§ What you will do
Copy out all the data below word for word, keeping every line unchanged.

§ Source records
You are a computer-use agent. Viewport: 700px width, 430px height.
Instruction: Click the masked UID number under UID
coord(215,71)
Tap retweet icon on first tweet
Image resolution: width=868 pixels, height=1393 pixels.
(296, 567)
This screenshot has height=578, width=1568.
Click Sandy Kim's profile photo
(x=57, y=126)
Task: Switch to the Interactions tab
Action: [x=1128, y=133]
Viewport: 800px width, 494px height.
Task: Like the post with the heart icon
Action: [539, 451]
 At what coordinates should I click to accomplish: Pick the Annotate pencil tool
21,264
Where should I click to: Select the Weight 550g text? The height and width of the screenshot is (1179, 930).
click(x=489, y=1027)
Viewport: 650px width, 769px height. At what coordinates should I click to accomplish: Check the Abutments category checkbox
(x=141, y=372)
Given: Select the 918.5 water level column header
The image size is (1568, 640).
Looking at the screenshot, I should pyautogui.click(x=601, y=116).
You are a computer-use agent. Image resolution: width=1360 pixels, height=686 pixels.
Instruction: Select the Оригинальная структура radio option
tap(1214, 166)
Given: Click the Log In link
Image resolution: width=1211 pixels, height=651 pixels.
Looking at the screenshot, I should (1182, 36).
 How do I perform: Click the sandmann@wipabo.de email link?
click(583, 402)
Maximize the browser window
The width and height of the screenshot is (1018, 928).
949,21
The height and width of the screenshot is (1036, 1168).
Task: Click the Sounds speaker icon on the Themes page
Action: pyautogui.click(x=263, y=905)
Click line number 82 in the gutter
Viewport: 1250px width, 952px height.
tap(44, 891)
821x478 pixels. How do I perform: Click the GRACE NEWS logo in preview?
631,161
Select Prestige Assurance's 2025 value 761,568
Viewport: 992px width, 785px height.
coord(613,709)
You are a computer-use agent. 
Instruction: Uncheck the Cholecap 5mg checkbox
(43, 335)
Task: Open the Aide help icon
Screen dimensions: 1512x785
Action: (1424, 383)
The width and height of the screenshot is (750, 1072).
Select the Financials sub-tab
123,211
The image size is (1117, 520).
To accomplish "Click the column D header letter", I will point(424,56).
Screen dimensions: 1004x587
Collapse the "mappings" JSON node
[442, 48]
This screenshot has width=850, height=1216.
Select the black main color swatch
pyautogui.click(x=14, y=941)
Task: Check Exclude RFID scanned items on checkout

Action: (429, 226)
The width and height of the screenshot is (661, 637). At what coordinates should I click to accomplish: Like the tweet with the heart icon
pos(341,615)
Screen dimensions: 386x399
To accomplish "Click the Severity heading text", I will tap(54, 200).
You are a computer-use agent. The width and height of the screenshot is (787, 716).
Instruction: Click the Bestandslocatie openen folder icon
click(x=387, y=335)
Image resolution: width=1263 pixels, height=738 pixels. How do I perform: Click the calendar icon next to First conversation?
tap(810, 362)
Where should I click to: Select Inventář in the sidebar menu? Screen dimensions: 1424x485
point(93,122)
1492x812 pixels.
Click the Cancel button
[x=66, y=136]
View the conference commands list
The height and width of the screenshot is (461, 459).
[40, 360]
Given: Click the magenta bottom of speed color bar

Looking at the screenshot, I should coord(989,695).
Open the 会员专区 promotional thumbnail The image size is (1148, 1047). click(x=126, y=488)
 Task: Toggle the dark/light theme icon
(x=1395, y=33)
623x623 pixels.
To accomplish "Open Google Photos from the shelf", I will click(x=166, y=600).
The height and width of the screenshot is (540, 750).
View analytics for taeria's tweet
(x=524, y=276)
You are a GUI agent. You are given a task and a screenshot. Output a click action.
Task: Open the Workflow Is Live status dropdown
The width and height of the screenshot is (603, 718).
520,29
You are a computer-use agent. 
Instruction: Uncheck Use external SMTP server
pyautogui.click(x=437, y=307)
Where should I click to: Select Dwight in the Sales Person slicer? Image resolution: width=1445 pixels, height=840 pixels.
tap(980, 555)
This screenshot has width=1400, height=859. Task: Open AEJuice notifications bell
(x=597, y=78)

§ Final answer
You are a computer-use agent. Viewport: 700px width, 430px height.
Instruction: Click the masked UID number under UID
coord(215,71)
Tap retweet icon on first tweet
Image resolution: width=868 pixels, height=1393 pixels.
(296, 567)
This screenshot has height=578, width=1568.
Click Sandy Kim's profile photo
(x=57, y=126)
Task: Switch to the Interactions tab
Action: [x=1128, y=133]
Viewport: 800px width, 494px height.
Task: Like the post with the heart icon
Action: [539, 451]
 At what coordinates should I click to accomplish: Pick the Annotate pencil tool
21,264
Where should I click to: Select the Weight 550g text? The height and width of the screenshot is (1179, 930).
click(x=489, y=1027)
Viewport: 650px width, 769px height. At what coordinates should I click to accomplish: Check the Abutments category checkbox
(x=141, y=372)
Given: Select the 918.5 water level column header
The image size is (1568, 640).
Looking at the screenshot, I should pyautogui.click(x=601, y=116).
You are a computer-use agent. Image resolution: width=1360 pixels, height=686 pixels.
Instruction: Select the Оригинальная структура radio option
tap(1214, 166)
Given: Click the Log In link
Image resolution: width=1211 pixels, height=651 pixels.
Looking at the screenshot, I should (1182, 36).
 How do I perform: Click the sandmann@wipabo.de email link?
click(583, 402)
Maximize the browser window
The width and height of the screenshot is (1018, 928).
949,21
The height and width of the screenshot is (1036, 1168).
Task: Click the Sounds speaker icon on the Themes page
Action: pyautogui.click(x=263, y=905)
Click line number 82 in the gutter
Viewport: 1250px width, 952px height.
tap(44, 891)
821x478 pixels. How do I perform: Click the GRACE NEWS logo in preview?
631,161
Select Prestige Assurance's 2025 value 761,568
Viewport: 992px width, 785px height.
coord(613,709)
You are a computer-use agent. 
Instruction: Uncheck the Cholecap 5mg checkbox
(43, 335)
Task: Open the Aide help icon
Screen dimensions: 1512x785
Action: (1424, 383)
The width and height of the screenshot is (750, 1072).
Select the Financials sub-tab
123,211
The image size is (1117, 520).
To accomplish "Click the column D header letter", I will point(424,56).
Screen dimensions: 1004x587
Collapse the "mappings" JSON node
[442, 48]
This screenshot has width=850, height=1216.
Select the black main color swatch
pyautogui.click(x=14, y=941)
Task: Check Exclude RFID scanned items on checkout

Action: (429, 226)
The width and height of the screenshot is (661, 637). At what coordinates should I click to accomplish: Like the tweet with the heart icon
pos(341,615)
Screen dimensions: 386x399
To accomplish "Click the Severity heading text", I will tap(54, 200).
You are a computer-use agent. The width and height of the screenshot is (787, 716).
Instruction: Click the Bestandslocatie openen folder icon
click(x=387, y=335)
Image resolution: width=1263 pixels, height=738 pixels. How do I perform: Click the calendar icon next to First conversation?
tap(810, 362)
Where should I click to: Select Inventář in the sidebar menu? Screen dimensions: 1424x485
point(93,122)
1492x812 pixels.
Click the Cancel button
[x=66, y=136]
View the conference commands list
The height and width of the screenshot is (461, 459).
[40, 360]
Given: Click the magenta bottom of speed color bar

Looking at the screenshot, I should coord(989,695).
Open the 会员专区 promotional thumbnail The image size is (1148, 1047). click(x=126, y=488)
 Task: Toggle the dark/light theme icon
(x=1395, y=33)
623x623 pixels.
To accomplish "Open Google Photos from the shelf", I will click(x=166, y=600).
The height and width of the screenshot is (540, 750).
View analytics for taeria's tweet
(x=524, y=276)
You are a GUI agent. You are given a task and a screenshot. Output a click action.
Task: Open the Workflow Is Live status dropdown
The width and height of the screenshot is (603, 718).
520,29
You are a computer-use agent. 
Instruction: Uncheck Use external SMTP server
pyautogui.click(x=437, y=307)
Where should I click to: Select Dwight in the Sales Person slicer? Image resolution: width=1445 pixels, height=840 pixels.
tap(980, 555)
This screenshot has width=1400, height=859. Task: Open AEJuice notifications bell
(x=597, y=78)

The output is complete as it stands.